§ **Things to do**:
(1) Name every film title that appears in the commentary on Polanski's film.
(2) Output the part of the records that opens with the line containing "sleeper [678, 177]" and closes at the end of the records as a JSON list of strings, one per line, with blank lines left out.

§ **Source excerpt**:
* * * * *

In a just world, Roman Polanski's film ''The Pianist'' should win the Academy award instead of the likely winners--''Chicago,'' a trashy, raunchy insult to my native city, or ''The Hours,'' which has great acting and soapy sentimentality.

 

Sadly, one cannot look to the Academy of Motion Pictures for justice, much less good taste. ''The Pianist'' is a masterpiece, perhaps the best film ever made about the Holocaust precisely because it is underplayed.

For me, the horror of German abuse of Jews was never more vivid than when a group of Germans stormed into an apartment, demanded that everyone stand, and then threw a man in a wheelchair out of the window to his death because he could not obey them. The rest of the Holocaust was that single hideous scene written large on 6 million people--not 6 million as a mass, but 6 million individual horrors and 6 million personal tragedies just like the old man in the wheel chair.

Polanski, himself a survivor of the Warsaw ghetto, is a cinematic genius, whatever his own personal problems might be. Yet the film has come under criticism from some Jewish critics, most notably in the Wall Street Journal.

In an op-ed article in the Journal, not normally a bastion of politically
correct thought, a critic argues that it is wrong to suggest that Wladyslaw Szpilman (the pianist) survived because he was helped by Polish Catholics--even though it is true that both he and Polanski were kept alive by Polish Catholics.

If the younger generation is to understand the horror of the Holocaust, they must not think that there were any good Poles. Nor must they know that Szpilman escaped because of the help of a Jewish traitor and survived at the end because of the help of a German captain. No ambiguity permitted. In other words, one should distort historical truth about Polish Catholics to make
propaganda.

No one can pretend that there was massive support for Jews in Poland at that time. Some were indifferent, others were delighted when they disappeared, still others were happy to cooperate in their extirpation. The clergy were for the most part intolerably indifferent. Yet a few Poles took care of Jews.

There is a serious social science literature--written mostly by Jewish
scholars--about the ''righteous Poles'' who protected Jews. The literature asks why some Poles risked their own lives that Jews might survive. The answer is that most of them were deeply religious men and women, though not pious in the traditional sense. I cannot believe that anyone would seriously propose that their bravery should be stricken from the historical record and swept under the carpet.

Knowing about the controversy before I saw the film, I was surprised. There was no hint that the righteous Poles were Catholics--no mention, as far as I can remember, of the word ''Catholic,'' no Catholic pictures on the walls, no statues of saints. Polanski did not make a big deal out of the Catholic help.

* * * * *

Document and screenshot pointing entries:
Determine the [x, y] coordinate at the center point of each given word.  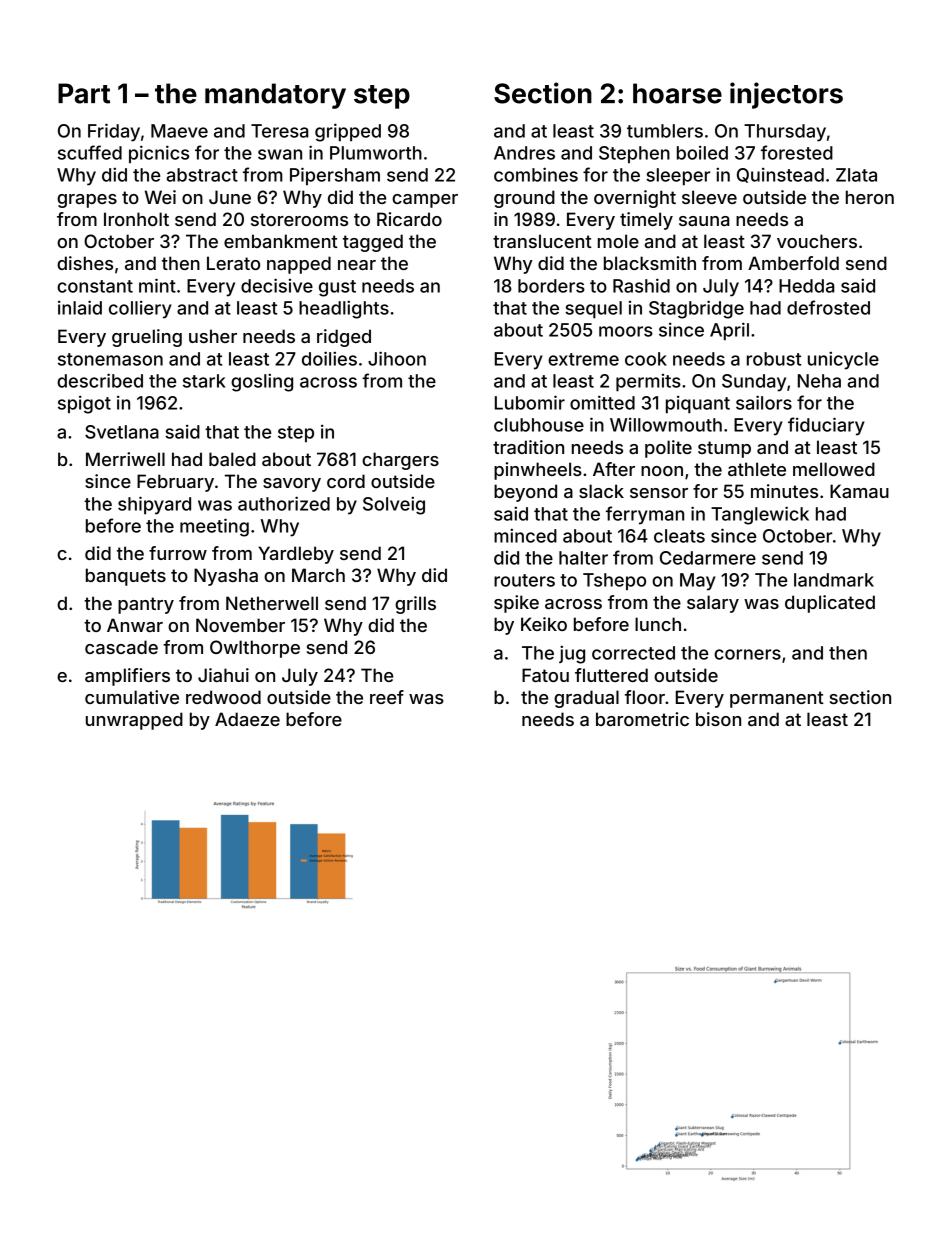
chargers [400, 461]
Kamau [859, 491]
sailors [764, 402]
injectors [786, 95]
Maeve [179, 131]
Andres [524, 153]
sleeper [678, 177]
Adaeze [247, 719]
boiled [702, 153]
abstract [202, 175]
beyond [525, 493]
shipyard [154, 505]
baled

* * * * *

§ **Outputs**:
(1)
- The Pianist
- Chicago
- The Hours

(2)
[
  "sleeper [678, 177]",
  "Adaeze [247, 719]",
  "boiled [702, 153]",
  "abstract [202, 175]",
  "beyond [525, 493]",
  "shipyard [154, 505]",
  "baled"
]